The villa was designed and built in the 1540s for the Venetian Taddeo Gazzotti and, like a number of Palladio's buildings, it incorporates a pre-existing structure. In 1550, before the building was completed, Gazzotti was facing financial problems and sold the villa to Girolamo Grimani.
The external form of the villa shows the person who commissioned it to have been a man who wanted to make his influence clearly visible. For the first time Palladio presents the body of the building as a clearly defined cube. The three-fold arcade in the central section, which is reminiscent of Villa Godi, is crowned by a pediment and is the dominant shape of the facade. It is less the embodiment of an original body of thought of Palladio's – comparable examples can be found both in Villa Agostini in Cusignana and in the architecture of Giovanni Maria Falconetto – than of his endeavour to give existing forms of new expression. What is new is that the three-fold arcade takes up the entire height of the one-story building. Equally, the use of a pediment as a symbol of dignity has no counterpart in Venetian secular architecture of that time. A wide flight of steps was originally meant to lead up to the loggia; the narrow flight of steps which now leads up to the center arcade in the loggia is a latter addition.

### Information supplied

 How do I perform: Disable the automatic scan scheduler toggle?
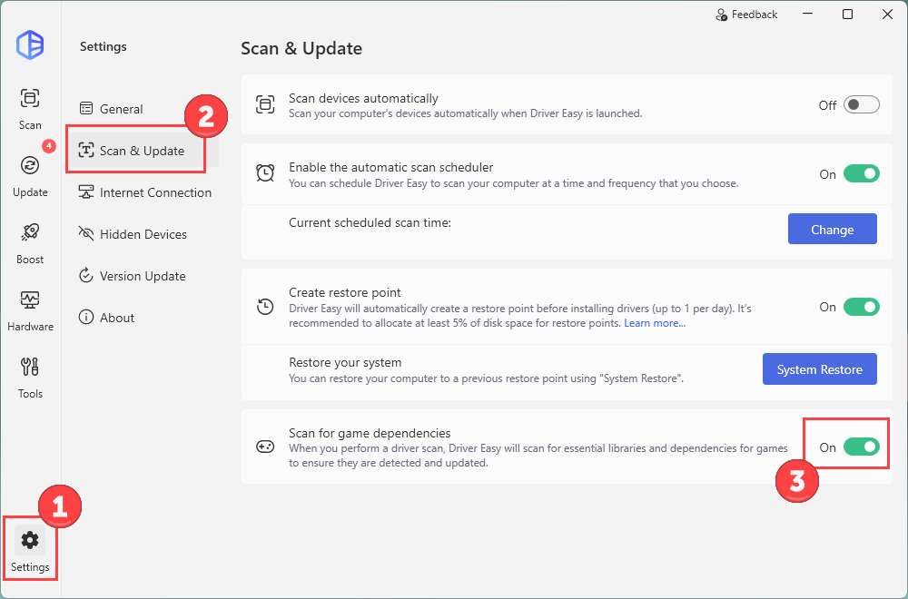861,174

---

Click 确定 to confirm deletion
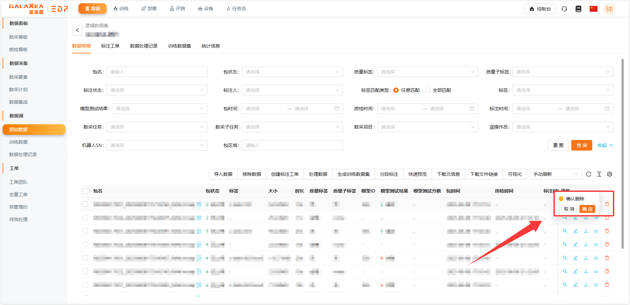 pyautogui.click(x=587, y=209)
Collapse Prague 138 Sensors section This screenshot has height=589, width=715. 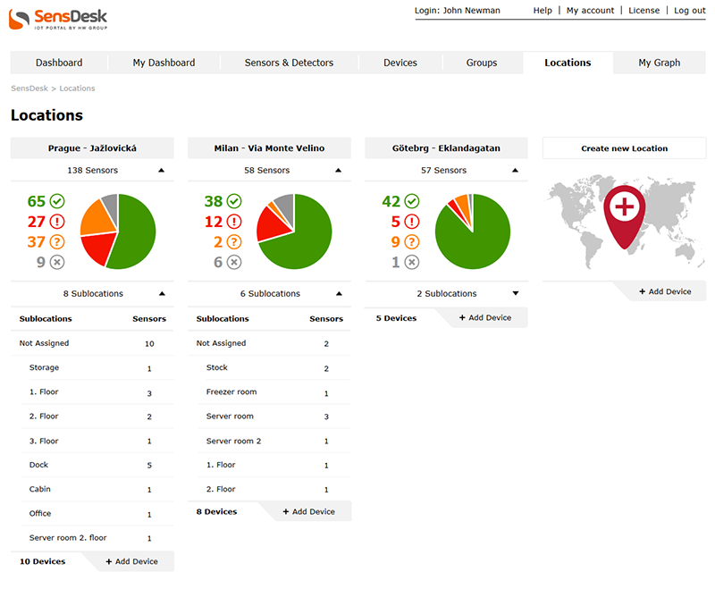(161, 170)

* * *

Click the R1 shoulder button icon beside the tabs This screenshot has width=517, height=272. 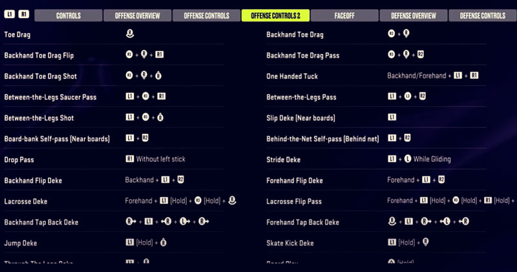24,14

### Problems to work on
[1] From the passage on the Palladio villa, copy out word for word the stretch that begins at the words "The villa was" and stops after the words "to Girolamo Grimani.".
[2] Answer these questions from the passage on the Palladio villa:
(a) To whom did Gazzotti sell the villa in 1550?
(b) What crowns the three-fold arcade in the central section?
(c) What kind of flight of steps was originally meant to lead up to the loggia?

### List of solutions
[1]
The villa was designed and built in the 1540s for the Venetian Taddeo Gazzotti and, like a number of Palladio's buildings, it incorporates a pre-existing structure. In 1550, before the building was completed, Gazzotti was facing financial problems and sold the villa to Girolamo Grimani.

[2]
(a) Girolamo Grimani
(b) A pediment
(c) A wide flight of steps